Evaluation of Imputation Methods for Handling Missing Data in Mechanical Materials Datasets
Publication Date : Nov-01-2024
Author(s) :
Volume/Issue :
Abstract :
Mechanical design materials are integral to advancing modern technologies due to their diverse mechanical properties. These properties are crucial in determining the material’s suitability for various engineering applications. However, research on mechanical materials often encounters missing data, which can lead to biased results and reduced statistical power. While several imputation methods exist to handle missing data, there is a lack of focused studies evaluating their performance in the context of mechanical materials. To address this gap, a comprehensive dataset was obtained, and 10% of the original data for ultimate tensile strength (Su) and yield strength (Sy) were intentionally deleted. Four imputation methods—mean imputation, random fill, regression imputation, and k-nearest neighbors (KNN) imputation—were employed to restore the missing data.
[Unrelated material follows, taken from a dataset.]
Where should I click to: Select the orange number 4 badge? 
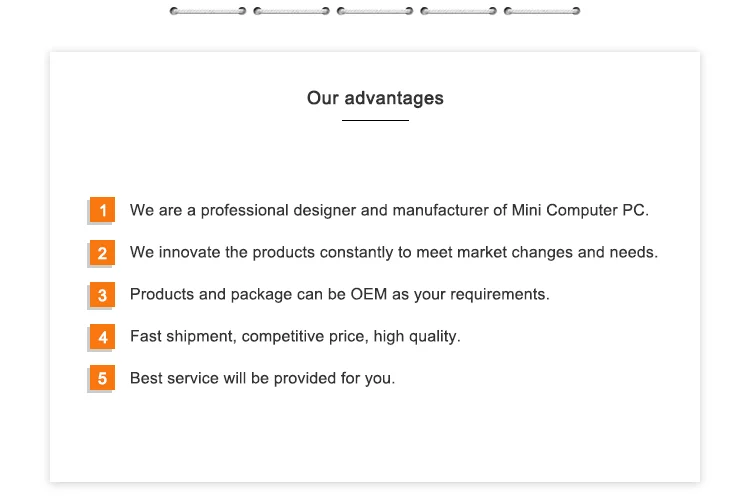(x=102, y=337)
The performance of these methods was evaluated using Pearson’s correlation, multiple linear regression, and permutation feature importance. The results showed that mean and KNN imputation methods provided the closest match to the original data, while regression imputation also performed well with minor deviations. Random fill was the least reliable method. These findings provide guidance on selecting appropriate imputation techniques for mechanical materials datasets, ultimately improving the robustness of future research.